If the player's outfit does not match the revealed date, or if the "dud" comes up, the door is closed and play continues. In the latter case, the player must discard the three cards for the chosen outfit and draw three new ones. The first player to reveal a date in a matching outfit wins the game.

The 1999 version of the game includes an "electronic talking phone" to converse with the dates. Future Captain America actor Chris Evans is on the box using the phone as "Tyler", the "beach" date.

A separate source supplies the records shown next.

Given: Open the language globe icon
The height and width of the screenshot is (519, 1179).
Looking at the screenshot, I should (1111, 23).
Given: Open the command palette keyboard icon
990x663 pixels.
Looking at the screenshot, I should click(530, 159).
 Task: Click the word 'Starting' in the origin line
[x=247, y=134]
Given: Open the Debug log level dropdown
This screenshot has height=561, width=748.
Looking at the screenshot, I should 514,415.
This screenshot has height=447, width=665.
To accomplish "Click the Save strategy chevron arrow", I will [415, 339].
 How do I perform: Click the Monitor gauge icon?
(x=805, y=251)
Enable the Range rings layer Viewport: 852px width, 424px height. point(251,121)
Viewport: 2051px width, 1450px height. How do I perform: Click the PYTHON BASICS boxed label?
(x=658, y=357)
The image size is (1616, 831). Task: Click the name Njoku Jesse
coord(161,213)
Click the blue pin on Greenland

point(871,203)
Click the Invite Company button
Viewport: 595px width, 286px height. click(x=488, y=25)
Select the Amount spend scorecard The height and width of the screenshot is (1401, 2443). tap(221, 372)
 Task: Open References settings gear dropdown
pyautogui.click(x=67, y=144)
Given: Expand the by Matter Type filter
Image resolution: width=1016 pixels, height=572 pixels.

The 2005 version replaces "the dud" with "the nerd" and does not include a phone.

==Reception==
The book Timeless Toys described Mystery Date as if it were the result of crossing "Barbie in all her high-fashion glory with 1965's biggest game show, Let's Make a Deal". Calling it an example of "simple, yet ingenious" quality typically associated with Marvin Glass, it is now considered "one of the most sought-after games from the '60s".

Having played it as a child, Michelle Slatalla of The New York Times in the 2000s retrospectively called the game's premise "politically incorrect".

In 2013, “Weird Al” Yankovic made a parody of the 1965 commercial on YouTube, featuring him as “the dream” and Adolf Hitler as “the dud”.